Although political science provides many useful tools for analyzing
the effects of natural and social catastrophes such as Hurricane Katrina
and its aftermath, the scenes of devastation and inequality in New Orleans
suggest an urgent need to adjust our lenses and reorient our research in
ways that will help us to uncover and unpack the roots of this national
travesty. Treated merely as exceptions to the “normal”

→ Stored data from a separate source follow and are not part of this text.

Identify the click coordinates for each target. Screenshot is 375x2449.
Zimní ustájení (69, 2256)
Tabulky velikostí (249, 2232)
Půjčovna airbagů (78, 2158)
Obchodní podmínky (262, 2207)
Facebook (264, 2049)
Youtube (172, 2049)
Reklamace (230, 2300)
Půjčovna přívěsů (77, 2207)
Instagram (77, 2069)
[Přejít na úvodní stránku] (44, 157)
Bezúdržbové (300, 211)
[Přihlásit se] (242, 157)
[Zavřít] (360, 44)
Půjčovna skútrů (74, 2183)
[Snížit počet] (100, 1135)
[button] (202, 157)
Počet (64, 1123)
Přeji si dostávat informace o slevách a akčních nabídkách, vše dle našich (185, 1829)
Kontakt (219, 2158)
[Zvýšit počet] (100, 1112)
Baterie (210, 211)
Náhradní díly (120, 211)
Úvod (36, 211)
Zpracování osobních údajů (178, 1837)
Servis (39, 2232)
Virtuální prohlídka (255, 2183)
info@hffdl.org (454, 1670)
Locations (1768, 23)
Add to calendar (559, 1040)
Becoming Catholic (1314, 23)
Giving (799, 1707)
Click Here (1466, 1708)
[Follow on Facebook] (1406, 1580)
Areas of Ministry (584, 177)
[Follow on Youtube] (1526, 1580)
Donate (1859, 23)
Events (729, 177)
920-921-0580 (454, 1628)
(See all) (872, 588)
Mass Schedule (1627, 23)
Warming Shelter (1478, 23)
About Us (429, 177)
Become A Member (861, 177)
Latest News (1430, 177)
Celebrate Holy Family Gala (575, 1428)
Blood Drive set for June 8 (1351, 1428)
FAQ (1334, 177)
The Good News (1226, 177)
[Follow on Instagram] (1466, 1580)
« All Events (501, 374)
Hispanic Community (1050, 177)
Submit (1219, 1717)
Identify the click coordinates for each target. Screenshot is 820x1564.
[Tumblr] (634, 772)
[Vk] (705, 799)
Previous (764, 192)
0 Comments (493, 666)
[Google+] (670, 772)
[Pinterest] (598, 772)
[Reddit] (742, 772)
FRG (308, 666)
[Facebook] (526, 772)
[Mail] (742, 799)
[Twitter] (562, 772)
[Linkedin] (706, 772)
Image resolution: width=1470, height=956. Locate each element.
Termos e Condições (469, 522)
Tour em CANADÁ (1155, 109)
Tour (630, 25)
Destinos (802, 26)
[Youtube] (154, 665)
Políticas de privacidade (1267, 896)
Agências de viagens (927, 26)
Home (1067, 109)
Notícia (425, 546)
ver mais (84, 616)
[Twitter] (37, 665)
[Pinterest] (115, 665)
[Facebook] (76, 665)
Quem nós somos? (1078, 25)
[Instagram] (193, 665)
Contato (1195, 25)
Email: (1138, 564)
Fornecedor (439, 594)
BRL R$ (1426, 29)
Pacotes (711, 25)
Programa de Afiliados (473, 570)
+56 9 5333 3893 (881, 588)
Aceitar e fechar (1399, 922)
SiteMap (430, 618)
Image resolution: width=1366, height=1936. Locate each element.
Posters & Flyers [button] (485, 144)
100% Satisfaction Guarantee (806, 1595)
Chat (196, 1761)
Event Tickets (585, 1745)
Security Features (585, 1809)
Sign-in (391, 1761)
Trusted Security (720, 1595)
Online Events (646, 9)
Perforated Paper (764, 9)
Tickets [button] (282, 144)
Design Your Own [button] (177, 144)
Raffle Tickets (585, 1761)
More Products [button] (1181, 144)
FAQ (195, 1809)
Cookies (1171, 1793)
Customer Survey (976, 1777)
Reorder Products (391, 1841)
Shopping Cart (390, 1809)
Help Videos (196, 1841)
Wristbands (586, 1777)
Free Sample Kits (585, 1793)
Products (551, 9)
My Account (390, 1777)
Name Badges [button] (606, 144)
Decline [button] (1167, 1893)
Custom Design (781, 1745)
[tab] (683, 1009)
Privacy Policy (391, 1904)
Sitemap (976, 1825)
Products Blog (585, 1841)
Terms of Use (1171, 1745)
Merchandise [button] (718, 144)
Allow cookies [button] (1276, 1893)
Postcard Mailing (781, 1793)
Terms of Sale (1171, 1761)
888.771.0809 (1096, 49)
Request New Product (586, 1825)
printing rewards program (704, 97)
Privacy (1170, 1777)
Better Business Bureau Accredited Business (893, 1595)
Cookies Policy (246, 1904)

functioning of society, dramatic events such as Katrina ought instead to
serve as crucial reminders to scholars and the public that the quest for
racial equality is only a work in progress. New Orleans, we argue, was not
exceptional; it was the product of broader and very typical elements of
American democracy—its ideology, attitudes, and institutions. At the
dawn of the century after “the century of the
color-line,” the hurricane and its aftermath highlight salient
features of inequality in the United States that demand broader inquiry
and that should be incorporated into the analytic frameworks through which
American politics is commonly studied and understood. To this end, we
suggest several ways in which the study of racial and other forms of
inequality might inform the study of U.S. politics writ large, as well as
offer a few ideas about ways in which the study of race might be
re-politicized. To bring race back into the study of politics, we argue
for greater attention to the ways that race intersects with other forms of
inequality, greater attention to political institutions as they embody and
reproduce these inequalities, and a return to the study of power,
particularly its role in the maintenance of ascriptive hierarchies.